Monday, July 28, 2014

Azamat Tazhayakov found guilty of tossing backpack

Muslims are Poorly Defended & Easily Proven Guilty by Association.

Even though Azamat's lawyers argued that it was his friend, Dias Kadyrbayev, who removed Dzhokhar Tsarnaev's backpack containing fireworks from his University of Massachusetts-Dartmouth dorm room, jurors on Monday, July 21, 2014 found Azamat Tazhayakov guilty of conspiracy and obstruction of justice. Azamat was however found not guilty regarding the laptop, which was also removed from Dzhokhar's dorm room and kept at Azamat and Dias' New Bedford home until it was handed over to the FBI. The jury agreed with prosecutors that both men shared in the decision to remove the items and get rid of them to hide evidence. Dias' trial will begin in early September. A third friend, Robel Phillipos, charged with lying to investigators, will be tried in late September. The seven men and five women on the jury deliberated for three days.

"My fellow jurors were 100 percent dedicated to doing our job," a juror told legal commentator David Frank, "and that was taking everything else out of consideration and focusing on just the law." The juror also mentioned that the jurors were at 11-1 in favor of guilt that morning before the lone holdout had a change of heart.

Azamat's defense, like most lawyers representing Muslim clients in the US, did not defend the innocence of their client as strenuously as they could have, because they relied on the Constitutional burden of proof being upon the government prosecutors. Traditionally, it is enough to show that the prosecution has a flimsy case.

However, when the defendant is a Muslim tied into a terror case, his innocence needs to be demonstrated to the jury, and sometimes social studies lessons by testifying experts for cultural context are even needed. None of this happened in Azamat's trial. Perhaps it didn't seem necessary because the government witnesses all made Azamat sound like the nicest guy in the world. Still, the defense relied too much on this intellectual subtlety.

"We were all shocked when the prosecution rested and the defense immediately rested," the juror said. "We were like, 'You're not going to put a defense on?' They didn't call a single character witness. Someone said, 'Who could they have called?' How about a professor? How about a neighbor? They called no one."

As the jury announced the verdicts, Azamat put his hands over his face and shook his head. His father, Ismagoulov remained stoic while his mother, Tuyrsynai sobbed loudly, rocking his little sister Almira. Azamat's parents fought hard for him to get a fair and speedy trial. They were in the courtroom at every hearing. His mother often nursed Almira under a shawl to keep her quiet.

According to reporter Kevin Cullen, "She grabbed their 2-year-old daughter, Almira, put her on her lap, then covered Almira with a brightly covered scarf, as if to shield her from what was about to happen... In that moment before the verdict was read, in that brief slice of silence, the tinny voice of Almira leaked from beneath the scarf: she was singing."

"Azamat's mother speaks no English, and her reaction was delayed, as she listened to the translation.
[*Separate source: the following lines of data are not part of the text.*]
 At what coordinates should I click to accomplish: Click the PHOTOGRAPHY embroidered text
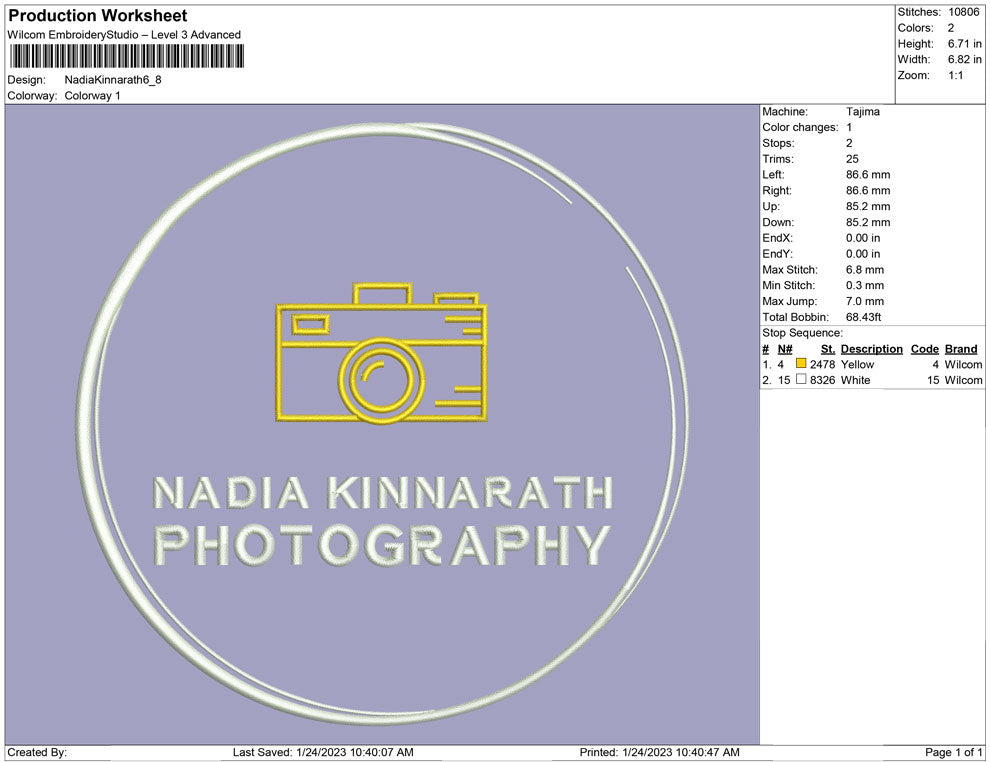point(382,546)
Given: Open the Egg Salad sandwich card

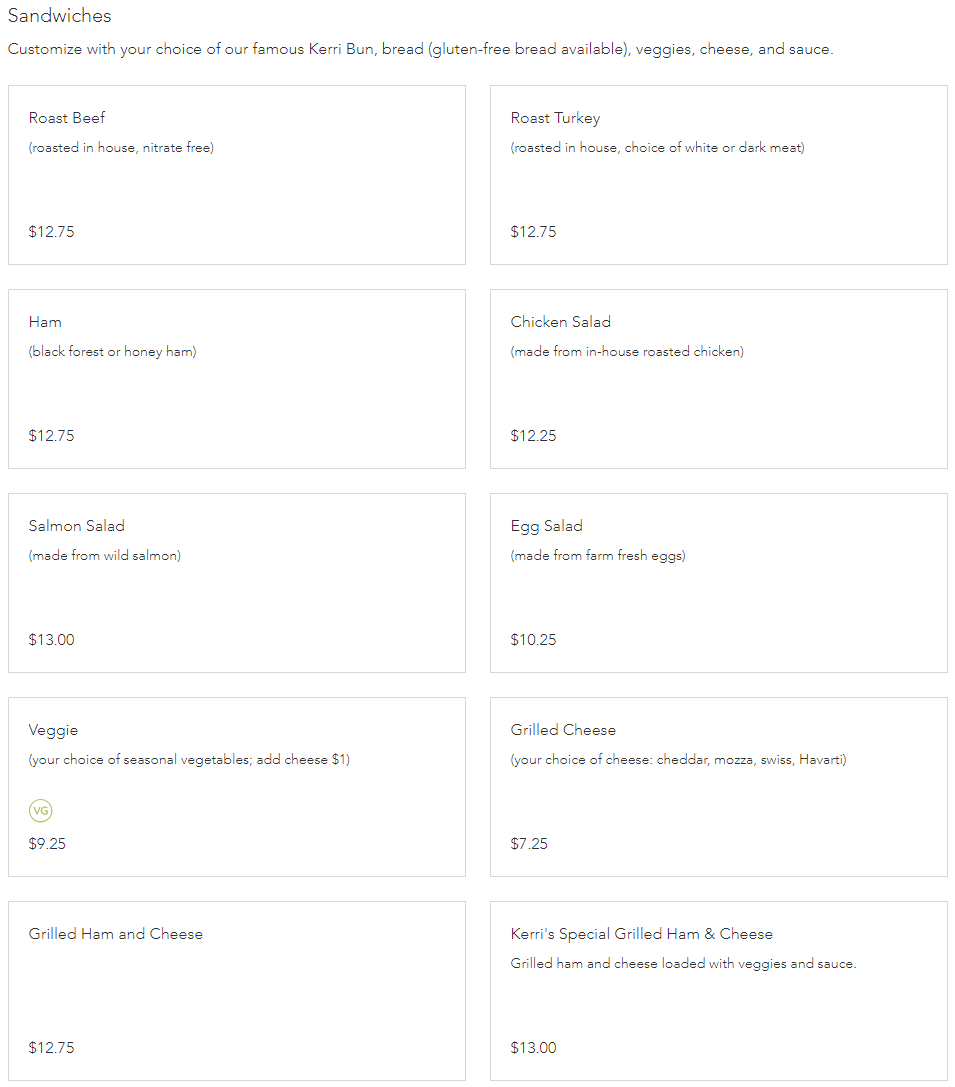Looking at the screenshot, I should pyautogui.click(x=719, y=583).
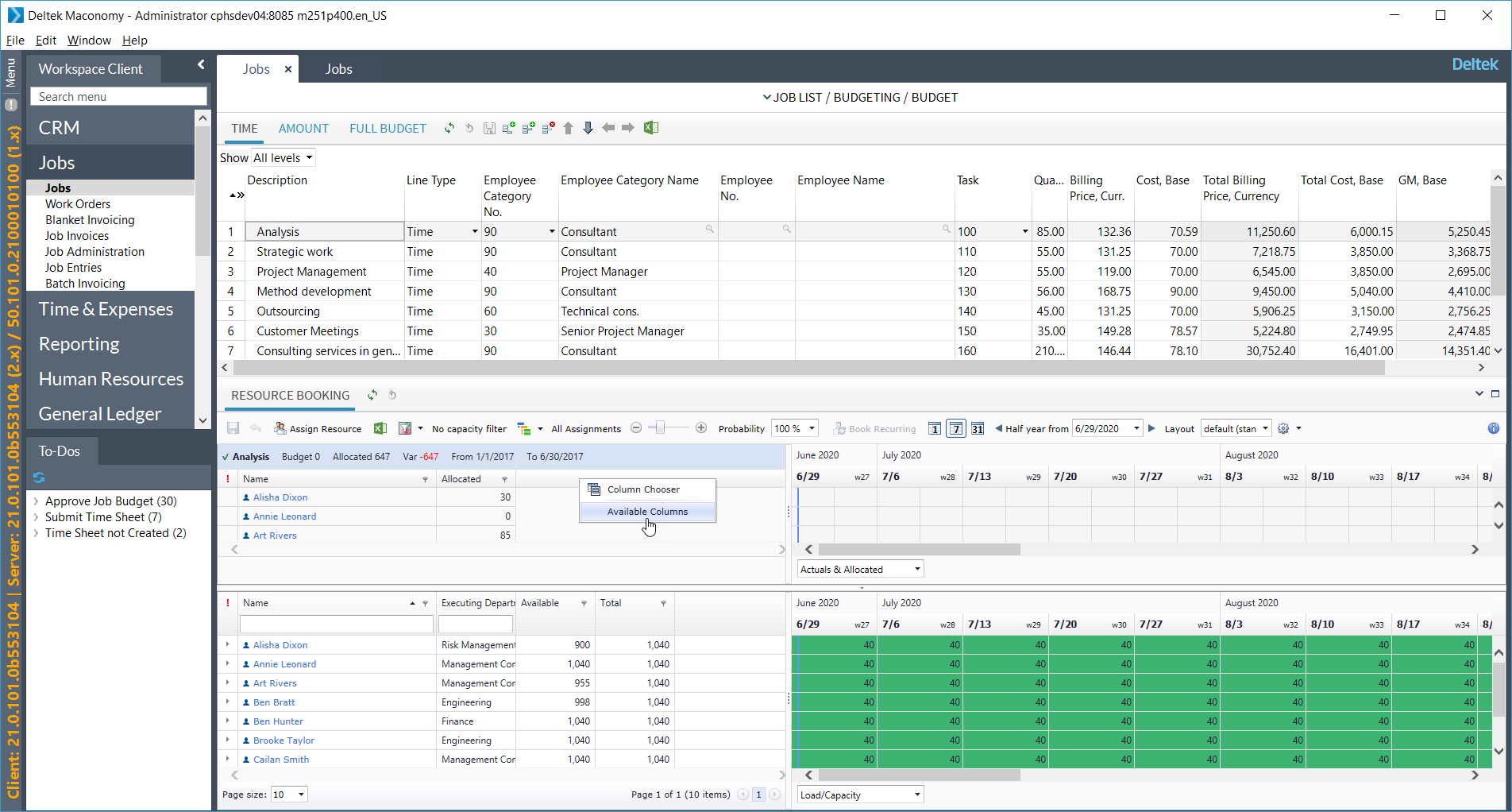
Task: Switch to the AMOUNT tab
Action: [303, 129]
The translator's words spilled from her headset and she bent forward, as if she'd been punched. She dropped the scarf, and Almira stared up, uncomprehending.

Tuyrsynai rocked back and forth, keening. Almira climbed down and grabbed the headset her mother had dropped. She put the headset on, as if it would help her understand what was making her mother cry. No longer a cloak, the scarf became a handkerchief, and Tuyrsynai daubed her eyes. 'Mama,' Almira said, looking up, smiling. Her innocence stood in stark, striking contrast to what the jury just decided her brother had done."

Tazhayakov faces a possible 20-year prison sentence for obstruction of justice and a five-year maximum for conspiracy but the defense will ask for time served, which would be 1 1/2 years by the time of sentencing, which is scheduled for October 16, 2014.

The jury may have been influenced by a surveillance video taken the day after the Boston Marathon bombings, which shows Azamat walking with Dzhokhar into the student gym and exiting later. They both appear relaxed and acting normal. However, the video when released to the public received harsh reviews from outraged people assuming the guilt of the bombing suspect, accusing Dzhokhar of having a "smirk" on his face. The intent of the video was to demonstrate his friendship with Azamat.

"Aza is a good kid and he has no priors. I expect the friends will all have to serve some time. They all committed crimes and there is no way around that. Even if they are only found guilty of lesser charges, they are legit charges. So pray for his family. Send him kind, comforting words. And be patient," urged an anonymous friend.

One of Azamat's lawyers, Nicholas Wooldridge, said he will ask the judge to sentence his client to time served. He suggested to the media that the jurors were under pressure to render a verdict against Azamat.